Opinion: If the Australian Defence Force (ADF) is to keep pace with modern practices and digitally transform its operations, it will require an insurgency from within. It sounds controversial, but remember, there are many reasons to build an insurgency. There is one category – the reformist insurgency – that does not seek to replace the existing order, but instead compel it to undertake important reforms. The digital transformation of the ADF should be a reformist insurgency, writes LTCOL (Ret’d) Caleb Walker, vice president of defence and government at WithYouWithMe.
The ADF has several competing priorities. Hidden in the background is the exponential capability gap in the digital domain. In essence, the rest of the world is adapting faster every year in this domain, and the ADF is struggling to keep up. The conflicts of today and tomorrow are won by those that can master the digital space.

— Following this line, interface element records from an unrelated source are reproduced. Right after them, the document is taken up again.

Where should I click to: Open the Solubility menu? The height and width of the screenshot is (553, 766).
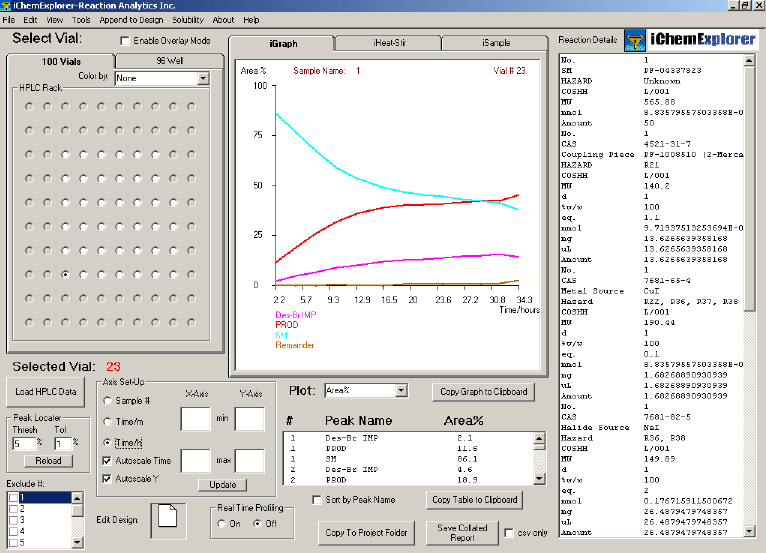187,20
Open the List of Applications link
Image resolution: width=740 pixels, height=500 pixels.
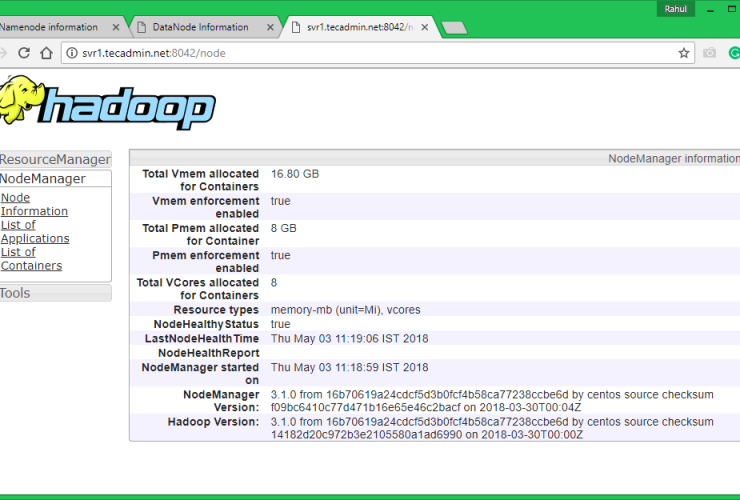click(34, 232)
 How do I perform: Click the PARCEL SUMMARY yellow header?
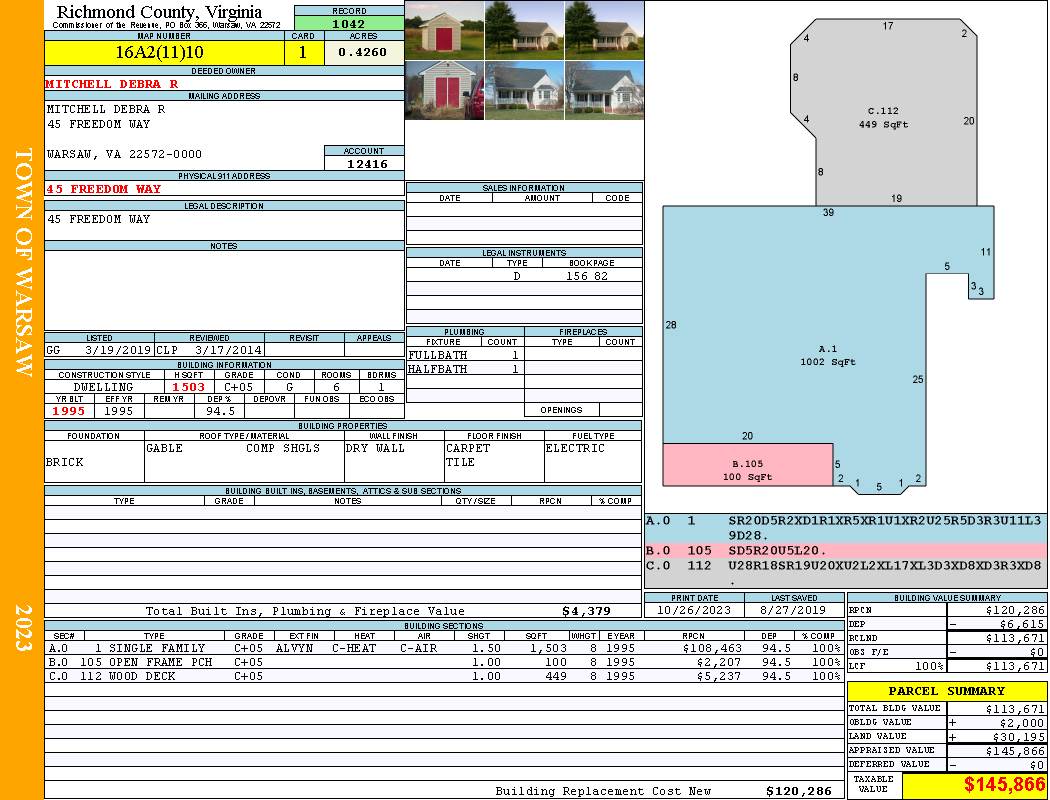click(947, 691)
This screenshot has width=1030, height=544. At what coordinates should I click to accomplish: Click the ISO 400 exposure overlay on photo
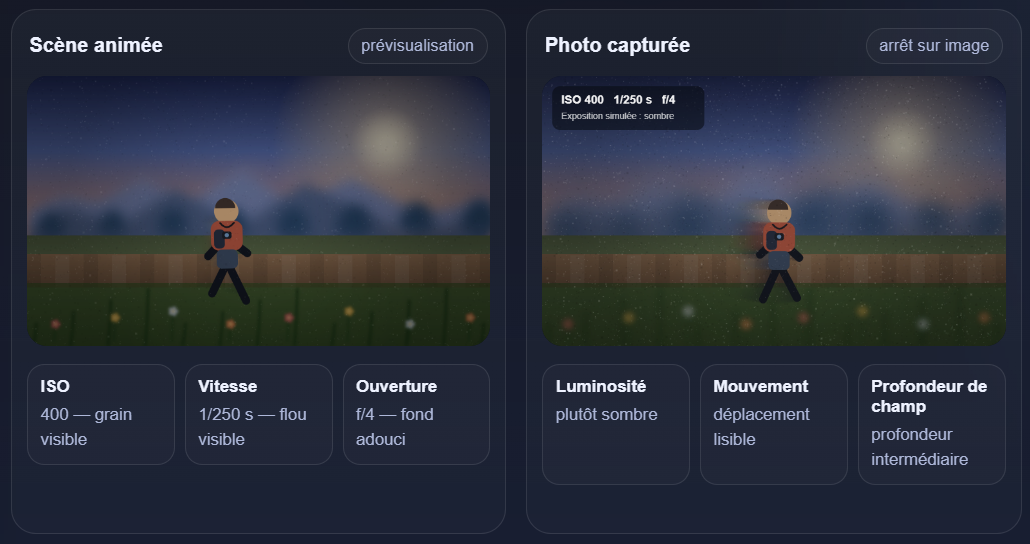coord(627,107)
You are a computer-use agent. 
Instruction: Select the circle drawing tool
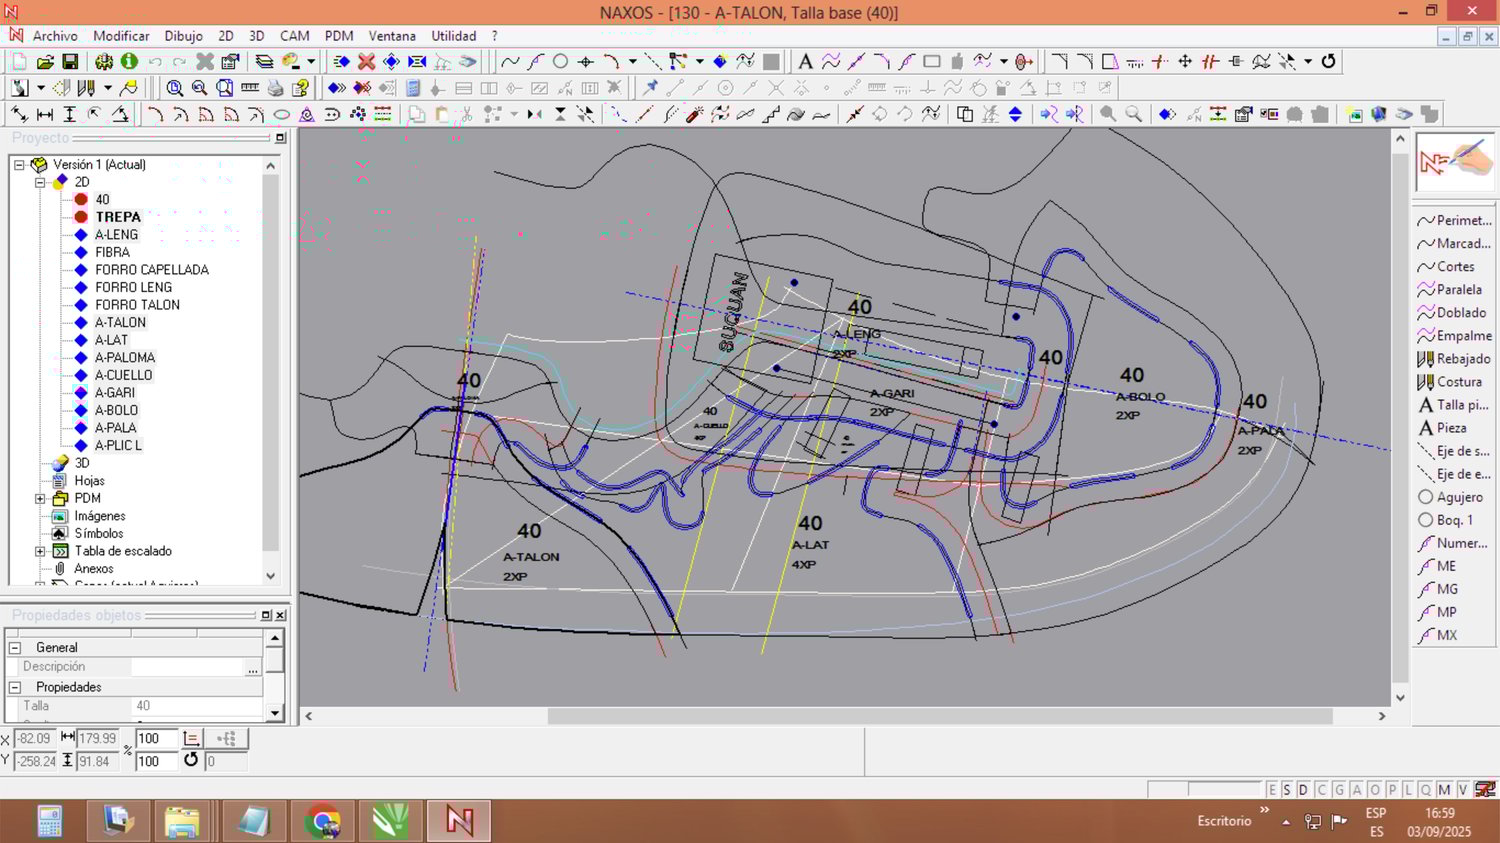pos(560,62)
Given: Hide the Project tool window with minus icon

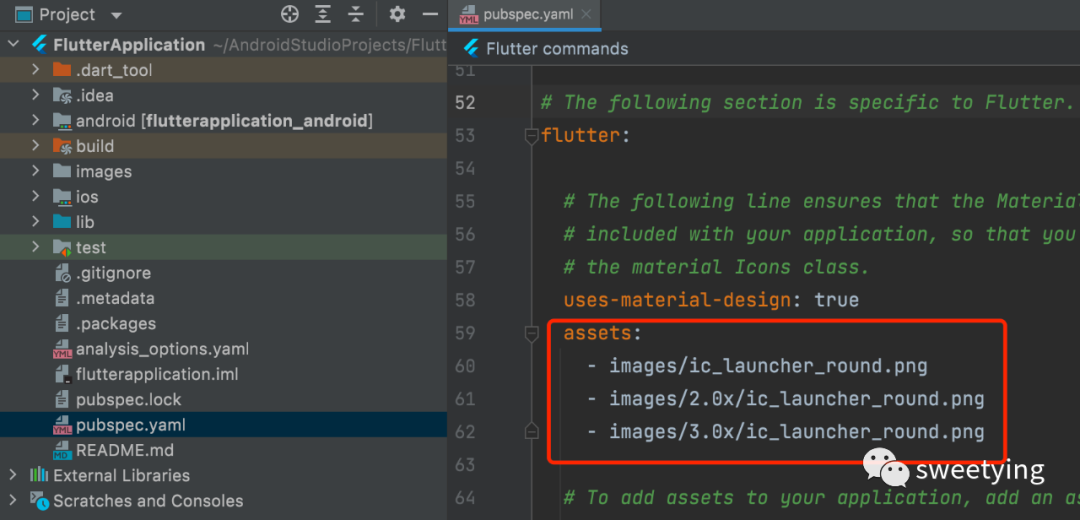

For those following recent conflicts, they only need to look at digital sophistication of the 2020 Nagorno-Karabakh war between Azerbaijan and Armenia. These two countries are economically, very tiny, but were able to deploy combat drones, sophisticated surveillance, coordinated misinformation via social media and targeting of ballistic missiles. Interstate conflicts, criminals and terrorists fight and win in the digital space.
ADF leadership are often hamstrung on the purchase of new hardware. Defence acquisition programs are complicated, over budget and under delivering. The battlespace continues to evolve during the procurement process, and equipment and infrastructure is often obsolete before coming into service. Procurement is political, complex, and political. Yes, I said political twice. If you read Christian Brose’s book The Kill Chain, you will see that traditional procurement focuses on hardware – when it needs to enable software. Improving the kill chain in iterations at the edge is critical.
We can’t hire five hundred software engineers that have five to ten years’ experience to build this. Digital workers are expensive, they don’t want to work on Army projects and don’t understand our problems. More importantly, every government department is competing for the same talent. The Australian government has embraced the Secure Cloud Strategy and is spending billions of dollars migrating legacy systems to the cloud. The ADF needs to develop and retain in-house talent to ensure the longevity and security of our digital future.